We disconnected 156 commissural neurites of motoneurons of wild type and plexin knockout mutant animals with laser microsurgery (Harreguy et al., 2020; Harreguy et al., 2022). These lateral processes extend to connect the ventral and dorsal nerve cords and when multiple processes are disconnected, locomotion is impaired (Yanik et al., 2004). When we examine the same neurite after 24 h, some regrew by sprouting a growth cone from the proximal segment and some of those reconnected to the distal segment or the dorsal nerve cord (Figure 4A). In the wild type, 38 of 73 neurites regrew (0.52 ± 0.11) and only five of those (0.07 ± 0.058) reconnected (Figure 4B). The plexin knockout mutants exhibited significantly more regrowth (p = 0.049), 33 of 47 (0.7 ± 0.13) for plx-1(ko) and 26 of 36 (0.72 ± 0.15) for plx-2(ko). Reconnection happened significantly more (p < 0.0001) in the plexin knockout strains: in plx-1(ko), 13 of the regrown neurites (0.28 ± 0.13) and in plx-2(ko), 20 of the regrown neurites reconnected (0.56 ± 0.16).

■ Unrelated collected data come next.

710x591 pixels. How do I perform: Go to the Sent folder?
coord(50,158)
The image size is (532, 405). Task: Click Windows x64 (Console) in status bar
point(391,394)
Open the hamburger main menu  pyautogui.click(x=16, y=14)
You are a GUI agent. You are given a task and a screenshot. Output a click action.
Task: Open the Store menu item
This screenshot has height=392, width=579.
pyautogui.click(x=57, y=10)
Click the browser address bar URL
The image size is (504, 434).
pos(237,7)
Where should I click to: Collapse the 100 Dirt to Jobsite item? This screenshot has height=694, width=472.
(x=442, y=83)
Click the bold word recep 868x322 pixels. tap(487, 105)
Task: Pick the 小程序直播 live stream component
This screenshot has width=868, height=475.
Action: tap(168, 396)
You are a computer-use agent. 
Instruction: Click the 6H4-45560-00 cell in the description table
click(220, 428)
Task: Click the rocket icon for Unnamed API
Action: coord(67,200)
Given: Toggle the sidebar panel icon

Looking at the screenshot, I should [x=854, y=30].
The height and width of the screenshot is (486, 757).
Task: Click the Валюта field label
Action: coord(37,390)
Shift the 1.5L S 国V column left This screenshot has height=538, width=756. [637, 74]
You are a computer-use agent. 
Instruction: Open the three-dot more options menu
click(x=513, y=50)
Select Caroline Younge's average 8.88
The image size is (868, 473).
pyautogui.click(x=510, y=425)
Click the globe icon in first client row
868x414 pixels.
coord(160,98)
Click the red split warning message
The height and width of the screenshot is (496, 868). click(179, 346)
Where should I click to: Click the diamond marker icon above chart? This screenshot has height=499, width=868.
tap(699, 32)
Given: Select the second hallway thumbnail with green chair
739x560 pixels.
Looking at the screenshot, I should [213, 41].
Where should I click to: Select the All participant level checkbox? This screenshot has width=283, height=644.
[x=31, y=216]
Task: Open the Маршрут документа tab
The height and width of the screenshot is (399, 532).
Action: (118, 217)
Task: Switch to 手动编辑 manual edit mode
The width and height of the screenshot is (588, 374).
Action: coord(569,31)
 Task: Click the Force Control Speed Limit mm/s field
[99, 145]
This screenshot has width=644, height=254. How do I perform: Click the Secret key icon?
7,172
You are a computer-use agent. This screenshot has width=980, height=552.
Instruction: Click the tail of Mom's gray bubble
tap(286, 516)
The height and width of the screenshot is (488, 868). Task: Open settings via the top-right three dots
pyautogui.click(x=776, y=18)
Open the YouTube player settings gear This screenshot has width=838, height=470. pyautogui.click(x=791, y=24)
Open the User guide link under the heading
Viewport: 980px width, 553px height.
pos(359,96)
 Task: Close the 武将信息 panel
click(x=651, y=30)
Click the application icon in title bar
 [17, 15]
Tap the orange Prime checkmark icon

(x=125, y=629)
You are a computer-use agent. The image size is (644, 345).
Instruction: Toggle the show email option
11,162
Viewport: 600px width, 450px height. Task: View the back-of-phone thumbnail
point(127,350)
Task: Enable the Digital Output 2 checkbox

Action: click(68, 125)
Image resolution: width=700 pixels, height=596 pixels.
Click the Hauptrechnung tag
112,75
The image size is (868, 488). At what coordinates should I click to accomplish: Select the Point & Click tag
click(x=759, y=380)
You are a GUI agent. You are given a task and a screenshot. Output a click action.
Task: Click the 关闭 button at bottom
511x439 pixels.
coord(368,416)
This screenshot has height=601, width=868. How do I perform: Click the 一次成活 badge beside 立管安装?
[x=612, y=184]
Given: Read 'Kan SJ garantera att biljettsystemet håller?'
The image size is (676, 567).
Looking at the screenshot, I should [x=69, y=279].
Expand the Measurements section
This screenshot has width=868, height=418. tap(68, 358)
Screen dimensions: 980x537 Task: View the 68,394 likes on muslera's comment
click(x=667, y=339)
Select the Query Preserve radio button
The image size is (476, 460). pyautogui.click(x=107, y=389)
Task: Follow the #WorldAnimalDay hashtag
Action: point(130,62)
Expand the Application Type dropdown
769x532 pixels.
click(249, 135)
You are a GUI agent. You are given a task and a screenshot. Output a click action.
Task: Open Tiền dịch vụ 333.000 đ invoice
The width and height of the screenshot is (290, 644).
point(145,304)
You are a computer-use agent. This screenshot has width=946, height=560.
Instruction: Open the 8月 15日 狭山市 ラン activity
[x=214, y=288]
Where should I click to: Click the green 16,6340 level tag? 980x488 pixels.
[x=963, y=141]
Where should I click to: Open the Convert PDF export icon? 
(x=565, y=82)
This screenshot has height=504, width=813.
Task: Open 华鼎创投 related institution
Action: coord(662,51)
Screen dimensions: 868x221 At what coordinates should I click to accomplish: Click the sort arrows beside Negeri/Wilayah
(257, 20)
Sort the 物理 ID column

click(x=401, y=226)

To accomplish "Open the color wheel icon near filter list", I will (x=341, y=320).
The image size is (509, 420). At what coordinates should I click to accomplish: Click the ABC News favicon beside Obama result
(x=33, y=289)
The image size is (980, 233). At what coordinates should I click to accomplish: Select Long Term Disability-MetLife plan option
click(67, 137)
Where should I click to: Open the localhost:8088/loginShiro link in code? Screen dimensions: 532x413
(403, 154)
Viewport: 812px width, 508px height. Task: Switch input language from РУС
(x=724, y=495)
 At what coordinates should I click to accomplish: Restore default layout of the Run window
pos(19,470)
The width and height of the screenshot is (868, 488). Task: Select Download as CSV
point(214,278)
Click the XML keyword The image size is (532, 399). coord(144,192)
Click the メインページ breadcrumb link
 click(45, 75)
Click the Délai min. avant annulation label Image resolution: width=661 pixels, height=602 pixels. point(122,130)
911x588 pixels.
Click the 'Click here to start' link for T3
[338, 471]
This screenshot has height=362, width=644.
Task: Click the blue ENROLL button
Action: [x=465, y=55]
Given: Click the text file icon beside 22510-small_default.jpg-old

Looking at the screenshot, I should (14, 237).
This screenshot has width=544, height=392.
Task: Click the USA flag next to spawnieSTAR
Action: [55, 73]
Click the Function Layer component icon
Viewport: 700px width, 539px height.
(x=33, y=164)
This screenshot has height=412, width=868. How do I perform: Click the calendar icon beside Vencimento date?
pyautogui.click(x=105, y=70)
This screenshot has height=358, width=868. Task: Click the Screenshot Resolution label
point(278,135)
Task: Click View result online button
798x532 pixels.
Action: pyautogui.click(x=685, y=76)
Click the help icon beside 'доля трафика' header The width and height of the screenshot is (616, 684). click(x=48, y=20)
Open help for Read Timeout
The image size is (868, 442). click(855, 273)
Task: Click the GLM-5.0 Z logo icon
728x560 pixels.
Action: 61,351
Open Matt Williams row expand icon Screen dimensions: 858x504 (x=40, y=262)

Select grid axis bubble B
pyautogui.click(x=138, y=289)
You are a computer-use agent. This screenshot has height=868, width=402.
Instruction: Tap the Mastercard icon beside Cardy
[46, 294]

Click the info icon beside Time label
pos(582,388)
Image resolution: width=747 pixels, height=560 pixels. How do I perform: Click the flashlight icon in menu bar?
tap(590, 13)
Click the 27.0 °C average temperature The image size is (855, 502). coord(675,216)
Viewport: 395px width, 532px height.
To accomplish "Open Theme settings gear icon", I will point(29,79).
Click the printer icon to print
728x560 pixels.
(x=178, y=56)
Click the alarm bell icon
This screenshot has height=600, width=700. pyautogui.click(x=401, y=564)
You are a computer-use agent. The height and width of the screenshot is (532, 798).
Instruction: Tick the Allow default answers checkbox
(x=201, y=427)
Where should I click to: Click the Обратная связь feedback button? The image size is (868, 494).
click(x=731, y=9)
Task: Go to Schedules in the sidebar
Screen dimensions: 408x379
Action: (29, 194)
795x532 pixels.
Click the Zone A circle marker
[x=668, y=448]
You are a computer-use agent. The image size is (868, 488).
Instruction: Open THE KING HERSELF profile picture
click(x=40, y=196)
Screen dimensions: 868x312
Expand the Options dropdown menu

Six hours after microsurgery, wild type and mutant animals moved slower than sham-treated animals of the same genotype (sham vs. injured: WT 79 ± 39 vs. 41 ± 20 μm/s, p = 0.004; plx-1(ko) 72 ± 18 vs. 31 ± 25 μm/s, p < 0.0001; plx-2(ko) 70 ± 22 vs. 35 ± 21 μm/s, p = 0.0001; Figure 4C, top). Twelve hours after microsurgery, the mean locomotion speed of wild type animals has recovered to levels comparable to sham-treated, while mutant animals moved slower than their sham-treated controls (sham vs. injured: WT 79 ± 28 vs. 63 ± 36 μm/s; plx-1(ko) 84 ± 22 vs. 58 ± 26 μm/s, p = 0178; plx-2(ko) 106 ± 25 vs. 51 ± 26 μm/s, p = 0.0001; Figure 4C, middle). Subsequently, 24 h after microsurgery, mean locomotion speed has recovered to levels comparable to sham-treated animals for all groups (sham vs. injured: WT 115 ± 45 vs. 145 ± 49 μm/s; plx-1(ko) 111 ± 44 vs. 146 ± 51 μm/s; plx-2(ko) 120 ± 35 vs. 121 ± 20 μm/s; Figure 4C, bottom).